About Letts Safari

A bit of the backstory to Letts Safari

Climate change has changed everything. Our soil and waterways are so damaged that they’re no longer able to absorb the carbon we produce. As a result our emissions get trapped in the atmosphere creating pollution, violent storms, droughts, flooding and wildfire. We’re losing wildlife and plants faster than ever before. We have to do something before it’s too late.

Letts Safari provides a simple answer. We build rewilding safari parks that do something about climate change. Our parks repair soil and waterways so they can absorb carbon dioxide, and help trees and plants to thrive naturally, providing habitats for wildlife. 

Your subscription goes to planting trees, releasing wildlife and building new habitats. Each tree we plant removes 1 tonne of carbon dioxide during its life. We also remove carbon with scrub, wild grasses, wetland and bog.

Once we get enough members we can build more rewilding parks – together – and make a bigger difference. Hopefully along the way you’ll get inspired to create a mini wildlife haven in your backyard, at work, school and in your community. We’ll show you how.

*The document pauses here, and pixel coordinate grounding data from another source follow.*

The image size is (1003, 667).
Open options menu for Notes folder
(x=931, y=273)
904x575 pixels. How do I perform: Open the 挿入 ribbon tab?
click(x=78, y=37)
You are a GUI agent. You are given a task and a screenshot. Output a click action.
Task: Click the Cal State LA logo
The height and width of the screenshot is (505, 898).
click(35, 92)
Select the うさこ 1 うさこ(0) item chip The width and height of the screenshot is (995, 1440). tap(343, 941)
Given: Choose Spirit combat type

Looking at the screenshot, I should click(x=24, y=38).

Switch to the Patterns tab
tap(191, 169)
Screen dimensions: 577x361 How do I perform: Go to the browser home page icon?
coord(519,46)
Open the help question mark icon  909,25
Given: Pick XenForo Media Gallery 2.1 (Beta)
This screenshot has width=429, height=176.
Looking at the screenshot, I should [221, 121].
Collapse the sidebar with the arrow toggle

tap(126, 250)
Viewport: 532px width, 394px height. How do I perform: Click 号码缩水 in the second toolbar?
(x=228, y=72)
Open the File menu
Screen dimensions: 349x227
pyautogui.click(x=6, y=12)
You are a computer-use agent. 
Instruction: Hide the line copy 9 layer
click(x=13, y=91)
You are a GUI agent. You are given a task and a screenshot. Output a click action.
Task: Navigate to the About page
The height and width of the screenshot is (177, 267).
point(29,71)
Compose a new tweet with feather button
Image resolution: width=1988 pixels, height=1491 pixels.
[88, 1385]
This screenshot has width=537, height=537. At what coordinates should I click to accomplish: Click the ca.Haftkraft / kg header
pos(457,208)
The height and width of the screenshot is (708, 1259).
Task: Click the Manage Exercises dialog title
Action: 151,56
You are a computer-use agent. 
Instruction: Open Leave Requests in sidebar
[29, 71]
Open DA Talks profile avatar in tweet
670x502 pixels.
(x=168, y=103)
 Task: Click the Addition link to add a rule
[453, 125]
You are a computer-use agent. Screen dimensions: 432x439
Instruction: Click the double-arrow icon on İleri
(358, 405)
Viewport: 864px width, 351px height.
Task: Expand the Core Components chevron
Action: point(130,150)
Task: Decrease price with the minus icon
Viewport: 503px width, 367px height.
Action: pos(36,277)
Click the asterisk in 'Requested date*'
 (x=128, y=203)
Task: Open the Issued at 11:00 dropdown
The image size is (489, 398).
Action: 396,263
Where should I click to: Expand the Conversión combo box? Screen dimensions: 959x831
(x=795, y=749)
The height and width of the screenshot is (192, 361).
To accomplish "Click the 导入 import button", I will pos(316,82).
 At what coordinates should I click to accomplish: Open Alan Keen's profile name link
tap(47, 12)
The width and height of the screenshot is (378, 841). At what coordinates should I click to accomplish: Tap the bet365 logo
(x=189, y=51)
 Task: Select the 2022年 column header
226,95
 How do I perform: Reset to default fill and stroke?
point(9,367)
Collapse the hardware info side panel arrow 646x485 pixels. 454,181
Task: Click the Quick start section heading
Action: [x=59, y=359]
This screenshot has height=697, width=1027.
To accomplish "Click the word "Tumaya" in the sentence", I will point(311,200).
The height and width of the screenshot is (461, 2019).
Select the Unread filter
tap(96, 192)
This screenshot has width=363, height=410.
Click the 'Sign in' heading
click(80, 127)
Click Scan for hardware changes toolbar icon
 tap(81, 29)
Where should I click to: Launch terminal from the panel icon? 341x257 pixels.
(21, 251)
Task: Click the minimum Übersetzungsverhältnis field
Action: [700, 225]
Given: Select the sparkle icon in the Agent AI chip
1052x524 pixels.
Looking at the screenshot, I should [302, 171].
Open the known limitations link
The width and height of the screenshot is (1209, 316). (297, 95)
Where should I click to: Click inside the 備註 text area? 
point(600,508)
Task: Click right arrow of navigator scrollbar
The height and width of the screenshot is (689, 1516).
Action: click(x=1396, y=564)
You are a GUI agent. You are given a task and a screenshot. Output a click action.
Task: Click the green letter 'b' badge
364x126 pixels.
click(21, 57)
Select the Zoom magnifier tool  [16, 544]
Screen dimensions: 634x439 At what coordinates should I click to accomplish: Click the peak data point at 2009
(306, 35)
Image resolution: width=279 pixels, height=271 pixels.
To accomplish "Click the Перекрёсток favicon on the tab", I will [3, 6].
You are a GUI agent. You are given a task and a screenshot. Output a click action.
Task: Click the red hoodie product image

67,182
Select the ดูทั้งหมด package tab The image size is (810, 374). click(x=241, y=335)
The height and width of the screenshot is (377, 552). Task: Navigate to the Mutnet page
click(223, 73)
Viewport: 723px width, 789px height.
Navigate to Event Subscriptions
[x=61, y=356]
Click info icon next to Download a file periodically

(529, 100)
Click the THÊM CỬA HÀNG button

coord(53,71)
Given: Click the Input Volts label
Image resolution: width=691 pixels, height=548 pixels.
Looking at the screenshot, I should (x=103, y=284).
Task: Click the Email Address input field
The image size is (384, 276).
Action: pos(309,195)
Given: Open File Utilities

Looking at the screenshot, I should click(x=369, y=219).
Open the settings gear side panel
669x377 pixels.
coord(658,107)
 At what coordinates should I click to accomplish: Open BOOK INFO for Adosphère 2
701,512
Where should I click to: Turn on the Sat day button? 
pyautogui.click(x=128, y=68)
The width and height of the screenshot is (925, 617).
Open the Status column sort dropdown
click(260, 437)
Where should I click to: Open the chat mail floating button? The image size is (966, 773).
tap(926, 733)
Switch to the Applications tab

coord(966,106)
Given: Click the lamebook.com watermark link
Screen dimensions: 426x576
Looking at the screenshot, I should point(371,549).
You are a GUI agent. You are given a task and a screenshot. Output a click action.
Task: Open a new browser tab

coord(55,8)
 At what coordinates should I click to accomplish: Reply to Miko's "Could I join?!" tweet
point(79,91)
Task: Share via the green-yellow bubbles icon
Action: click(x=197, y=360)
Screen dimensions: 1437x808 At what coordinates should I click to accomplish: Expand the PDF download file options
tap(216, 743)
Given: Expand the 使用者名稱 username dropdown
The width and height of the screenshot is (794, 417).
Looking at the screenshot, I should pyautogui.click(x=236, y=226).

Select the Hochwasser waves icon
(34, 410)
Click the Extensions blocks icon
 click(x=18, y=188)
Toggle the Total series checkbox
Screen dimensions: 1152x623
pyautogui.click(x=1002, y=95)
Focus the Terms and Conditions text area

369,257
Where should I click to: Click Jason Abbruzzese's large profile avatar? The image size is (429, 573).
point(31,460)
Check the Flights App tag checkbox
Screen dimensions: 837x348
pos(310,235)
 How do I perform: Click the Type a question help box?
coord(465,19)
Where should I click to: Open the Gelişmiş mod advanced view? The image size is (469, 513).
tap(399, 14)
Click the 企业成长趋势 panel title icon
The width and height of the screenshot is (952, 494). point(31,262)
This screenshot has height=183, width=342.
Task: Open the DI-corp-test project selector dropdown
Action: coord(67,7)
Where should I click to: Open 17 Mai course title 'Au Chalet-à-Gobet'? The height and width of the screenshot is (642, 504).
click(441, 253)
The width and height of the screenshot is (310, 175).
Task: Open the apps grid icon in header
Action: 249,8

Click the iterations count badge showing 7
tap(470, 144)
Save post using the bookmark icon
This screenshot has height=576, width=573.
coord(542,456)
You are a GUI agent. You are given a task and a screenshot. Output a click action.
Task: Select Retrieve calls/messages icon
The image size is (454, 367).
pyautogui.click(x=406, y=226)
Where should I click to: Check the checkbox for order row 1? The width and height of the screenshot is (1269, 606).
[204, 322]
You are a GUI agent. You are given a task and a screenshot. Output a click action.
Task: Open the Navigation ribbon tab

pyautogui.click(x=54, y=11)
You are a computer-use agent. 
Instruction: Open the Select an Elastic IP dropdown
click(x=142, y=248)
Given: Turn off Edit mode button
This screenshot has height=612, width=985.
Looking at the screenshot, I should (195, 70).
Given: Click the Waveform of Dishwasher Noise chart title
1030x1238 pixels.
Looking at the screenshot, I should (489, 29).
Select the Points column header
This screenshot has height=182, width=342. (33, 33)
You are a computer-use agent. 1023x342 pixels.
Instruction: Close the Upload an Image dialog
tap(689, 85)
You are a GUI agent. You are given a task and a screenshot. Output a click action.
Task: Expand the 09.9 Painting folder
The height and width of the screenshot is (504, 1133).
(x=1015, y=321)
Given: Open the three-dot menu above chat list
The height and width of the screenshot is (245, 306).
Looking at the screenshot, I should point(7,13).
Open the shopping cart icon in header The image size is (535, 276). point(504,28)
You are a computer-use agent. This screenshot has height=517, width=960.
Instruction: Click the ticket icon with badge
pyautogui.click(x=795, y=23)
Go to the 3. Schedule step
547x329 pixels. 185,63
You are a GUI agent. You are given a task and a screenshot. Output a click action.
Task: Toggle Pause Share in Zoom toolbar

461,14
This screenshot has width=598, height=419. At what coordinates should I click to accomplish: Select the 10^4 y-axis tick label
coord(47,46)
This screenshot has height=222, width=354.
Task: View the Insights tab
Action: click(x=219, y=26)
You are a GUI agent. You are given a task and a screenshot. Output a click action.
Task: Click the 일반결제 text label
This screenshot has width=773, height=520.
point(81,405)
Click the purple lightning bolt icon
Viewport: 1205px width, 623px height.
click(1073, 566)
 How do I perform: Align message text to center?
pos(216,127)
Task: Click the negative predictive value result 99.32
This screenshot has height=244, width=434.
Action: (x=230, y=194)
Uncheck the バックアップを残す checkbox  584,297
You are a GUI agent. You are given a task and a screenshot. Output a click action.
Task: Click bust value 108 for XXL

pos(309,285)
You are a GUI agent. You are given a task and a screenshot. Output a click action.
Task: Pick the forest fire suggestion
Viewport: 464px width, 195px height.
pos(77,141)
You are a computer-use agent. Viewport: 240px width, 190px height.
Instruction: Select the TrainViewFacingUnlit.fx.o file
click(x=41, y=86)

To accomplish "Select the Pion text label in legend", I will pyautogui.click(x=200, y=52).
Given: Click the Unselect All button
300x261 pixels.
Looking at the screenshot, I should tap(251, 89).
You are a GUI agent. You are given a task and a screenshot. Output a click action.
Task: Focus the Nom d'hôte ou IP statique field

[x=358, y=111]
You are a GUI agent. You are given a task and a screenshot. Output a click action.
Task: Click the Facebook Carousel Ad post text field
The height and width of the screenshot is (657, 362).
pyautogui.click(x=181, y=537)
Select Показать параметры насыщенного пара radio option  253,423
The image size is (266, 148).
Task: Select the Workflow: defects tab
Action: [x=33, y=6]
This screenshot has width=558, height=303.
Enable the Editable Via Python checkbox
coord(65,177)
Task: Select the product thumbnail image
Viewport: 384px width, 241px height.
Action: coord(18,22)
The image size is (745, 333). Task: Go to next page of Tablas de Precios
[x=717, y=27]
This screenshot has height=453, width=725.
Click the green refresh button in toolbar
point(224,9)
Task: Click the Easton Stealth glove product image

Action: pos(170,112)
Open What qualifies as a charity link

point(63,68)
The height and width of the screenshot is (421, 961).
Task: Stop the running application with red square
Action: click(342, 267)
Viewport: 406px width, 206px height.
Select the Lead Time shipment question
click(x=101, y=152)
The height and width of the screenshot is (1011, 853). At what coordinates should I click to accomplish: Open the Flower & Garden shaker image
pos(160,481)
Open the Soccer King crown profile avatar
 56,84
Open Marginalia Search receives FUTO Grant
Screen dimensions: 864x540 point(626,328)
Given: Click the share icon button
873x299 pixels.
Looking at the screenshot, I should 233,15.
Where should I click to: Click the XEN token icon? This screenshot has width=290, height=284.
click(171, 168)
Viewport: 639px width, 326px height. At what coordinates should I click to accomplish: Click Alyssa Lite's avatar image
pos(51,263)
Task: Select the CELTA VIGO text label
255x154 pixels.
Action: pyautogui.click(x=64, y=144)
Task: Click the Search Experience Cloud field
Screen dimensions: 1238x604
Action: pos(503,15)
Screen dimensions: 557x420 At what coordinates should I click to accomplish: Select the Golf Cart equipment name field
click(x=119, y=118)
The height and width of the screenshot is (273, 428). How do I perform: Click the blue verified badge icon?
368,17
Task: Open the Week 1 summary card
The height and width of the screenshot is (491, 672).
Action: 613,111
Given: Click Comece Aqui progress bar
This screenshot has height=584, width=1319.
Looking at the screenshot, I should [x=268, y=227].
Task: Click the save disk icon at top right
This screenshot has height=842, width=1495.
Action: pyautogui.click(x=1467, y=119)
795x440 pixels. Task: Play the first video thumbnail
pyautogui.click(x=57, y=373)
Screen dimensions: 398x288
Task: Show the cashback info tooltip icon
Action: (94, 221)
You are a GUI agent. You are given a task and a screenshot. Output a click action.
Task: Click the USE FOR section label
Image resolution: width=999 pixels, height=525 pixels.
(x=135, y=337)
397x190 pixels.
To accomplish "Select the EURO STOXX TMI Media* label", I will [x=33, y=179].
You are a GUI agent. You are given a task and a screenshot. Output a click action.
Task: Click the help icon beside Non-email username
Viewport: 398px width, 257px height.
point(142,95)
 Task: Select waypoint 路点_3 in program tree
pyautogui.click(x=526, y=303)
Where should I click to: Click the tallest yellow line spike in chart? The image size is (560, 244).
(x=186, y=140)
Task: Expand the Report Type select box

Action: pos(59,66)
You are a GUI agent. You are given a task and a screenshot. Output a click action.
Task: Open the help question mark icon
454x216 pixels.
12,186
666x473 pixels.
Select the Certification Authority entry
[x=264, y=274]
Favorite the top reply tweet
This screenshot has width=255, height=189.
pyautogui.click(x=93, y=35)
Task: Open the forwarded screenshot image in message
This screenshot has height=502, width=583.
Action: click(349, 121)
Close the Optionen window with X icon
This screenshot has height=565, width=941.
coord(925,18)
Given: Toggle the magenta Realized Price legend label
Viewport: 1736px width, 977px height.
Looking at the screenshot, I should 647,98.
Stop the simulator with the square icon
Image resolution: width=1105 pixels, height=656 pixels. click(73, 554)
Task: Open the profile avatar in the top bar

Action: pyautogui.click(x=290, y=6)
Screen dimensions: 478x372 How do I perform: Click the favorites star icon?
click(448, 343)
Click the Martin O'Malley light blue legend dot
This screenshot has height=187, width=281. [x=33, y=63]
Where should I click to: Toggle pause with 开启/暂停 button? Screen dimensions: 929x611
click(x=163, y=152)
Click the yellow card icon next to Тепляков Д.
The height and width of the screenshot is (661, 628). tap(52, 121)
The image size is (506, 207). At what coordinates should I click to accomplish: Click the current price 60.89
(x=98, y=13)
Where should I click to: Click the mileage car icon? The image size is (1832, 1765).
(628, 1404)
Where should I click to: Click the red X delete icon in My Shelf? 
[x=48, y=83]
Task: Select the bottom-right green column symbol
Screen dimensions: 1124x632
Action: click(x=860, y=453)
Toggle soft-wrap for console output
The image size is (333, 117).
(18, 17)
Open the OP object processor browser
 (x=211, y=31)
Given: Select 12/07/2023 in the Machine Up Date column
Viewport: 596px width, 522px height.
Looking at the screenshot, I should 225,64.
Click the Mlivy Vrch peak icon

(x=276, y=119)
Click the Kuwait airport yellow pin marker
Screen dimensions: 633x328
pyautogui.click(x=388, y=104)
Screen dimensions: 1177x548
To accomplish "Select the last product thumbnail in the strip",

We give you a front row seat at these amazing places. With video footage, hidden cameras, stunning photography and stories that transport you to our safari parks online.


It started in 2006 when we created a small, wild space outside New York and accidentally discovered rewilding. We built an ecosystem of wild grasses, wildflower, shrub, scrub and trees on just a few acres. Before we knew it the wildlife started arriving. First insects, bugs and snakes. Then birds and mammals. A wasteland turned into a wildlife haven in just a couple of years.

We decided to do it again in a larger space. In 2014 we bought an old, run down 100 acre park and garden on the outskirts of Exeter, in southwest England. It was a mess. Today it’s a leading rewilding wildlife park. We created Letts Safari so we can share our approach to ‘renewable nature’ and build many more safari parks. What we accidentally discovered back in 2006 is today called smaller-scale rewilding. If enough of us do enough of it, we can fix the climate problem.

The family that brought you the Letts diary 200 years ago now bring you safari parks that do something about climate change. Safari means ‘journey’ in Swahili. We hope you can journey with us.